食事を終えて、「では、そろそろ行く。」と、彼は立ち上がる。


やっと終わった、と心の中でため息をついた。


「聞き忘れていたが」


途中で彼は思い出したかのように立ち止まり、私の方を向き直す。


「え、はい。」


こういう事は珍しい。なんだろう、と次の言葉を待つ。


「今日、君に面会希望が2人入っていたな。」



実は、前日にお見舞いの希望があった。最近は症状も安定しているし、2人とも知っている人物だったから、了承した。


「うち1人の、連花司教からは、槿に関して重大な話がある。君の好きな選択をしなさい。」


何故彼が、連花を知っているのだろう、なにか事前に話し合いなど会ったのだろうか?選択とはなんの事だろう?

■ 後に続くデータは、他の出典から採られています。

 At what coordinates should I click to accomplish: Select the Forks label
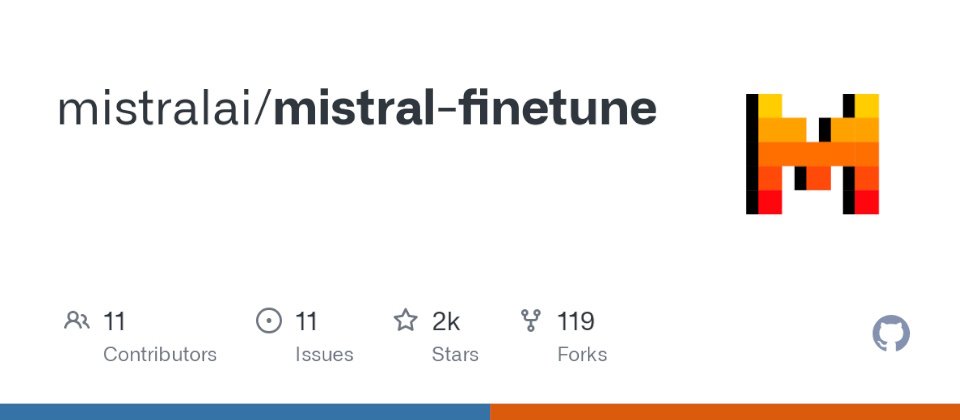point(582,354)
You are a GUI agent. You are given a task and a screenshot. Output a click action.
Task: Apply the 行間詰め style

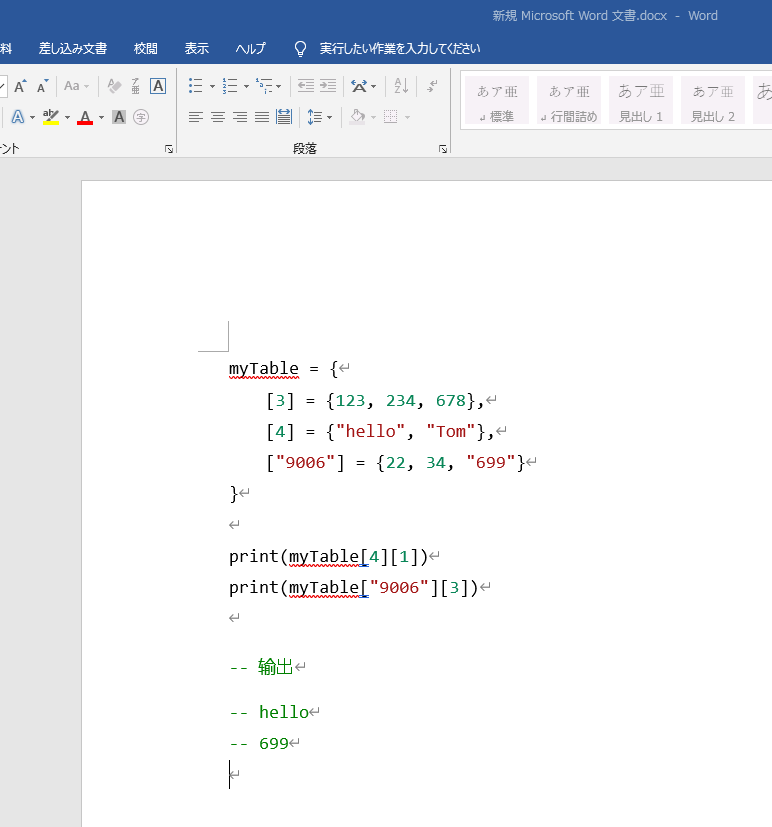(569, 101)
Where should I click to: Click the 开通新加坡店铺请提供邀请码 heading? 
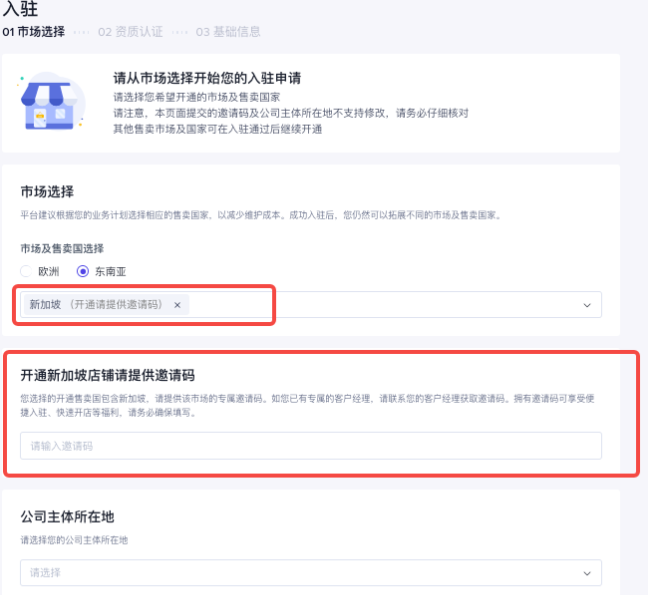tap(107, 376)
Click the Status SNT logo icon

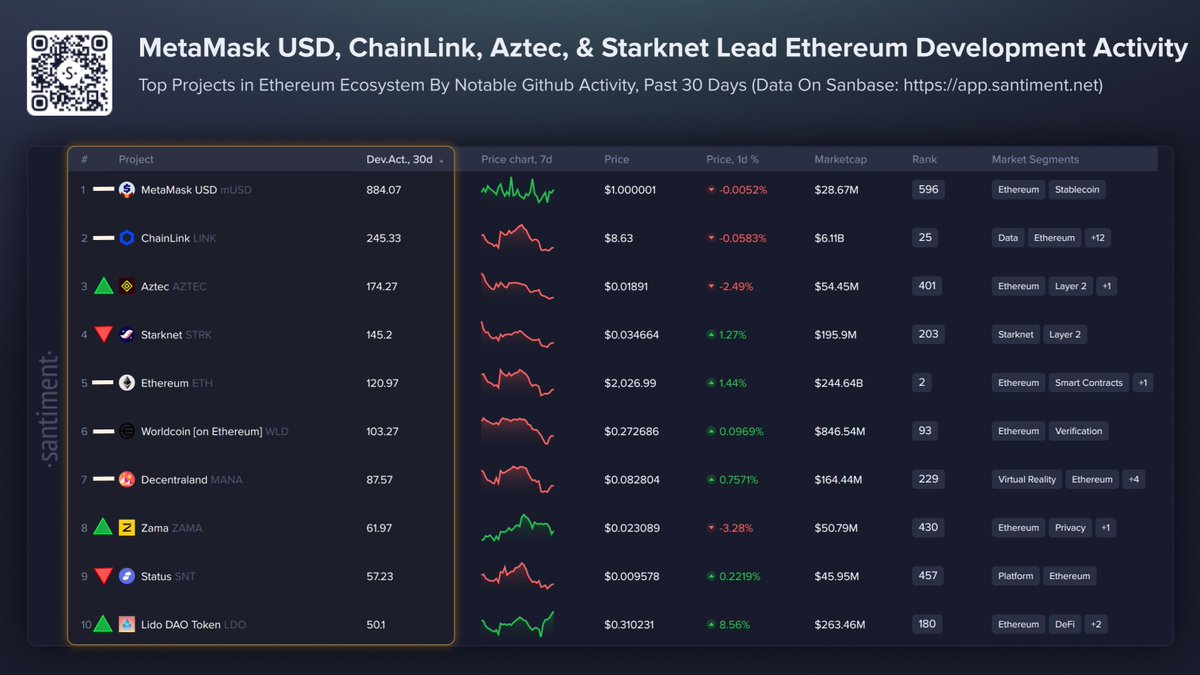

色々と気になったが、後程面会に来る連花に聞けばいいか、と思い、「わかりました。」とだけ答えた。


「もう1人の方は、知り合いか?」


「ええ。たまたま院内を散歩してる時に会って、そこから意気投合して。」


涼からの繋がりでお見舞いに来たのが最初の出会いだがだが、あれこれ聞かれるのが面倒で、


「……そうか。」


彼はそれだけ言って、病室を出た。


何故そんなことを聞いたのかよく分からなかったが、とりあえず彼が去ってほっとした。



それから数時間後、ドアをノックする音が聞こえた。


ガラッというドアをスライドさせる音ともに、連花と思われる人物が現れた。


年齢は私の少し上くらいだろうか。身長が高く、筋肉質な肉体は、神父というよりスポーツ選手を思わせる。


髪は短髪の明るい茶色で、前髪を上げている。瞳も同じ色をしており、海外の血が混ざっているのか、日本人離れした目鼻立ちがはっきりしている顔立ちをしている。


服装は神父服ではなく、黒のスラックスに白いニット、小脇にPコートを抱えている。